Edit: see comment below for why it actually is O(n) and not O(n logk) as I had thought.



But std::distance(first, last) is how n is defined.

std::nth_element is typically implemented using a fancy version of quickselect called introselect. You can imagine quickselect as a version of quicksort where the recursive call is only executed on the side which contains the element. Introselect adds some fanciness to ensure worst-case linear running time if quickselect takes too long (bad pivot selection).


very cool! I stand corrected, I didn't think of this when I considered it. Sorry for the mix-up


Its O(n logk) then? It maintain a heap I'm guessing?


No, as per my previous comment, it t does not use a heap. It's like quicksort, but only doing one of the recursive calls:

- choose a pivot p randomly from the elements

- partition into elements <= p and > p. This takes time O(n).

- if the number of elements <= p is at most k (the rank of the element we want), do a recursive call on these elements. Otherwise recurse on the other elements (those >p).

Because a random pivot splits the elements well enough most of the time, this has an expected running time of O(n): 1 + ½ + ¼ + ⅛ + … < 2 in the best case, and similar constants if the partitioning is a little worse. But in the worst case, when the pivot is the smallest/largest element in each iteration, it's O(n²). That's where the fanciness of introselect comes in: if quickselect doesn't converge, it switches to an algorithm with worst-case O(n) time, which is slower in most cases but saves the day when quickselect has trouble.


See "median of medians algorithm": https://en.wikipedia.org/wiki/Median_of_medians

It's hairier than a partial quicksort, but (if you erase the proof and weigh the chalk dust) guaranteed linear time.


and median of medians can be used to implement quicksort with O(NlogN) worst case. It is usually not worth it as other hybrid quicksorts like introsort are faster in practice.

On an unrelated note, I was once asked to prove the upper bound for median of median on an interview...


Thanks, right, the idea to is to only recurse down one side on each pass right? This is the (sub)family of "selection" algorithms?

This is interesting I had not heard of introselect before, I will have to read up on this.


Yup, exactly. It's a fun area that gets even more interesting when you look at distributed systems, where every node only stores a small portion of the overall data and you want to keep communication volume low.


>"It's a fun area that gets even more interesting when you look at distributed systems"

Can you elaborate a little bit, specifically how selection algorithms help reduce "chatter" in distributed systems? I am not familiar with this and this sounds like an interesting context.

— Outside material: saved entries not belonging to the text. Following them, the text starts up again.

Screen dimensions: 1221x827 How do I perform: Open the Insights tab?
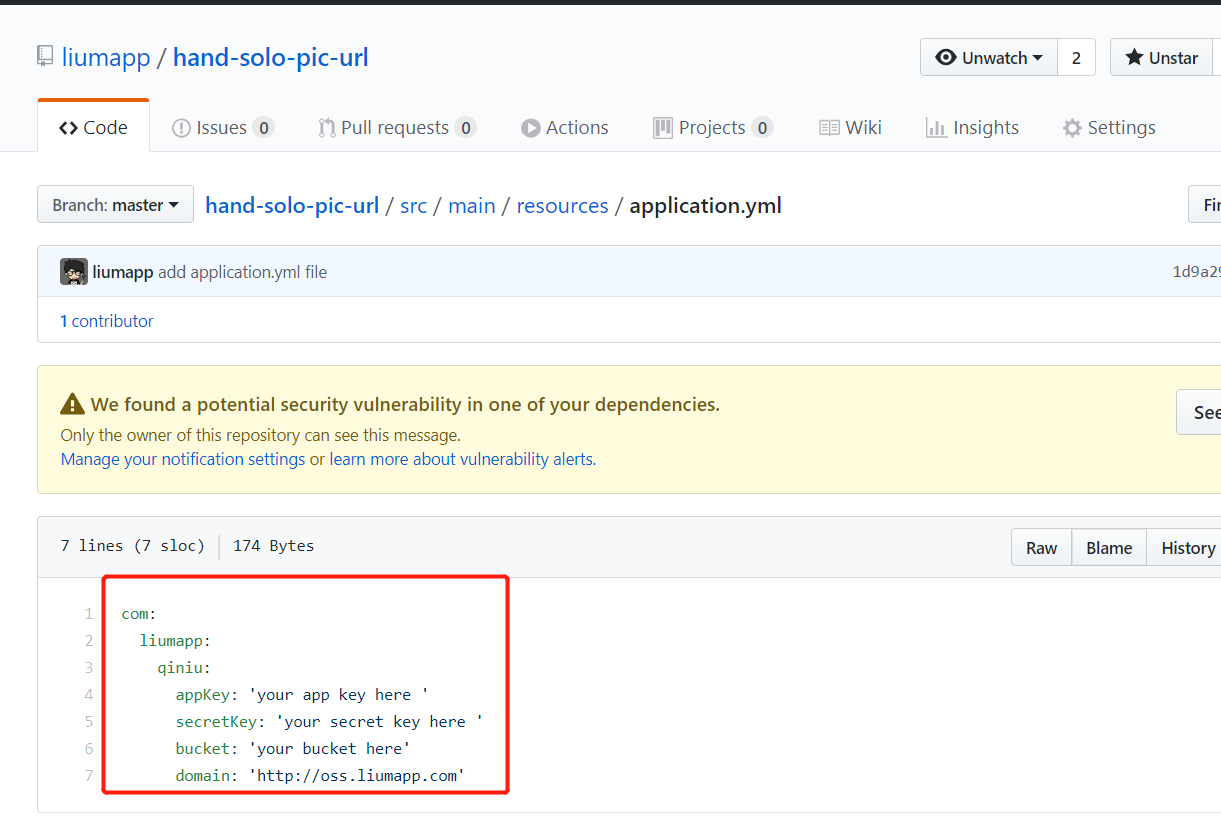click(973, 128)
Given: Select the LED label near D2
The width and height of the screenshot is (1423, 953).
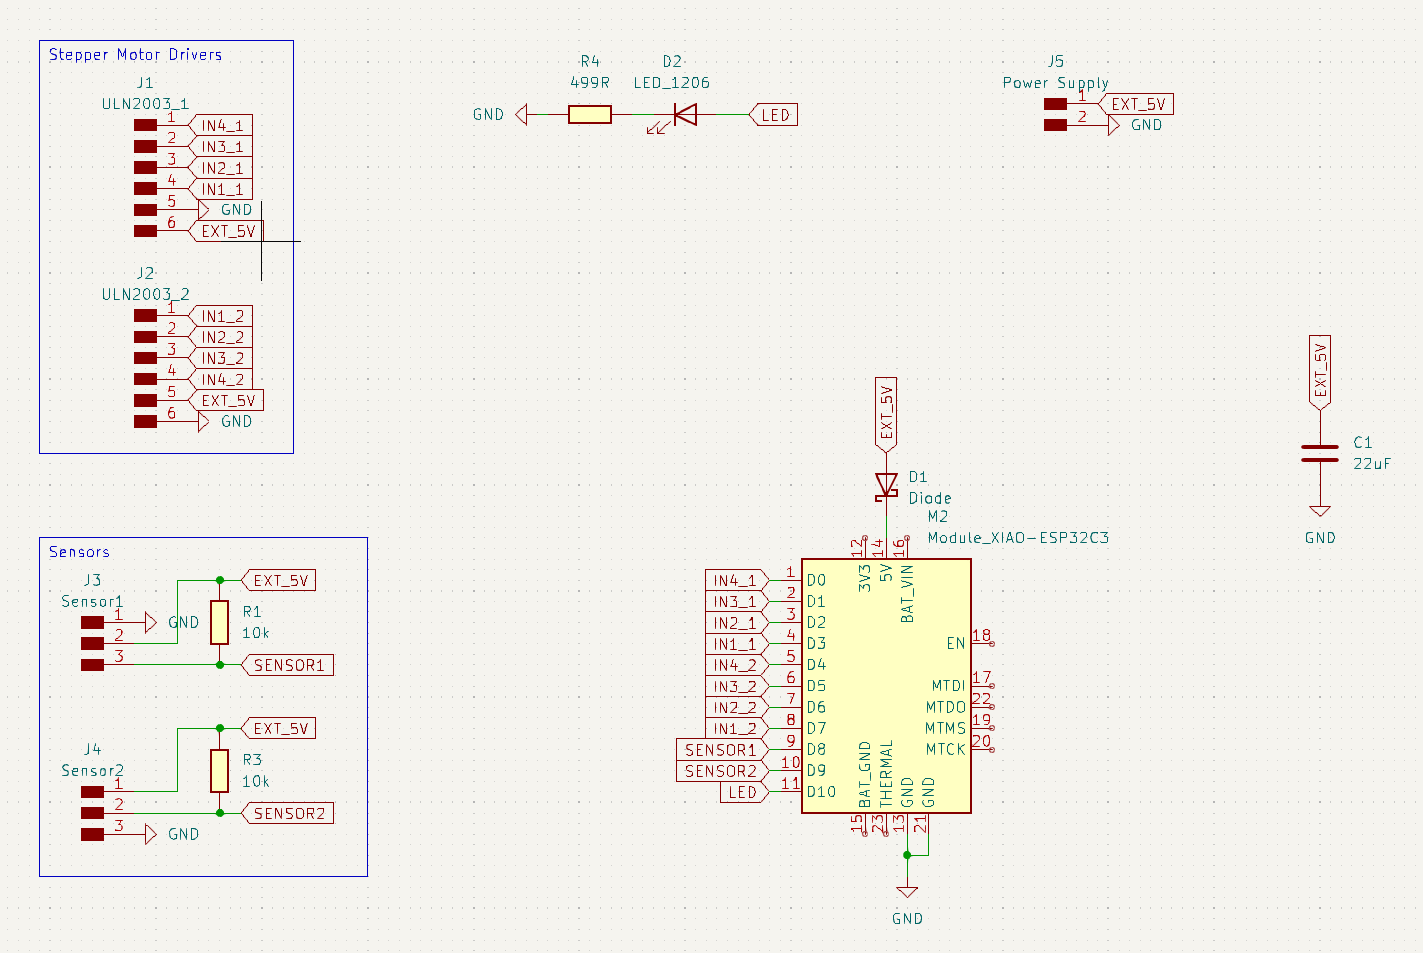Looking at the screenshot, I should coord(775,114).
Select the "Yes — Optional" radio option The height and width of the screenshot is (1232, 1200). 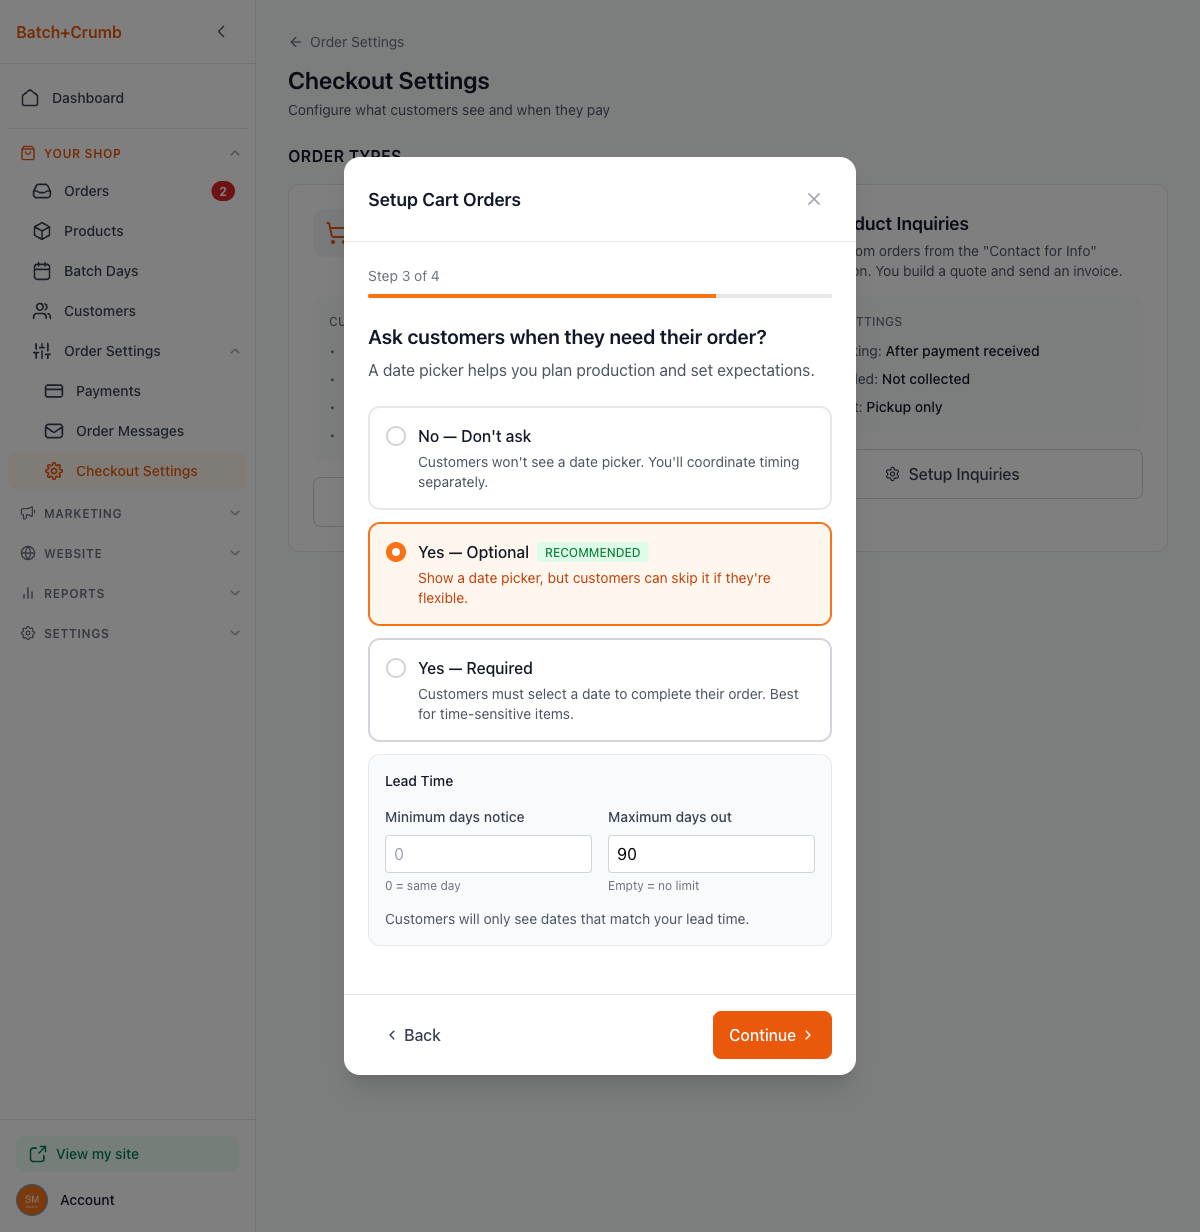(396, 552)
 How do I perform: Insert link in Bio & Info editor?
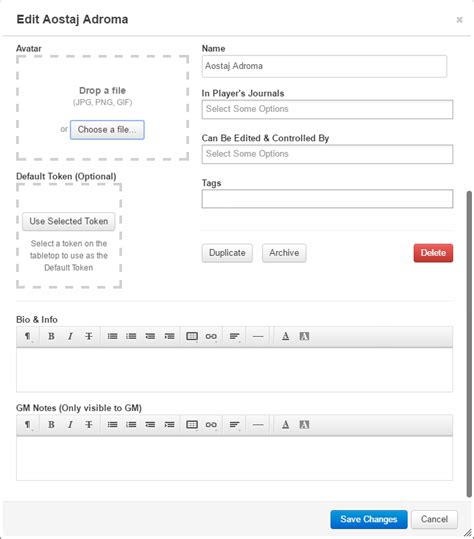(211, 336)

I have heard of Merkle Trees for similar but that's obviously hashing and not selection algorithms, or is there some connection I am not making?


Well if you'd like to select the k-th biggest element from a distributed array it's impractical - if not impossible - to send everything to one machine so another approach is needed. A fairly simple algorithm would select a pivot randomly on a random node and broadcast it to all other nodes. Each node then does the partitioning locally and counts partition sizes. Now you do a sum all-reduction on the sizes to decide which side you need to recurse on. This takes logarithmically many rounds in expectation just like the sequential algorithm, but it could result in very unbalanced work if the data isn't distributed randomly. It also has even more trouble if the pivot selection is bad because of the communication overhead. There are various techniques to overcome these challenges but it's a bit much to go into here.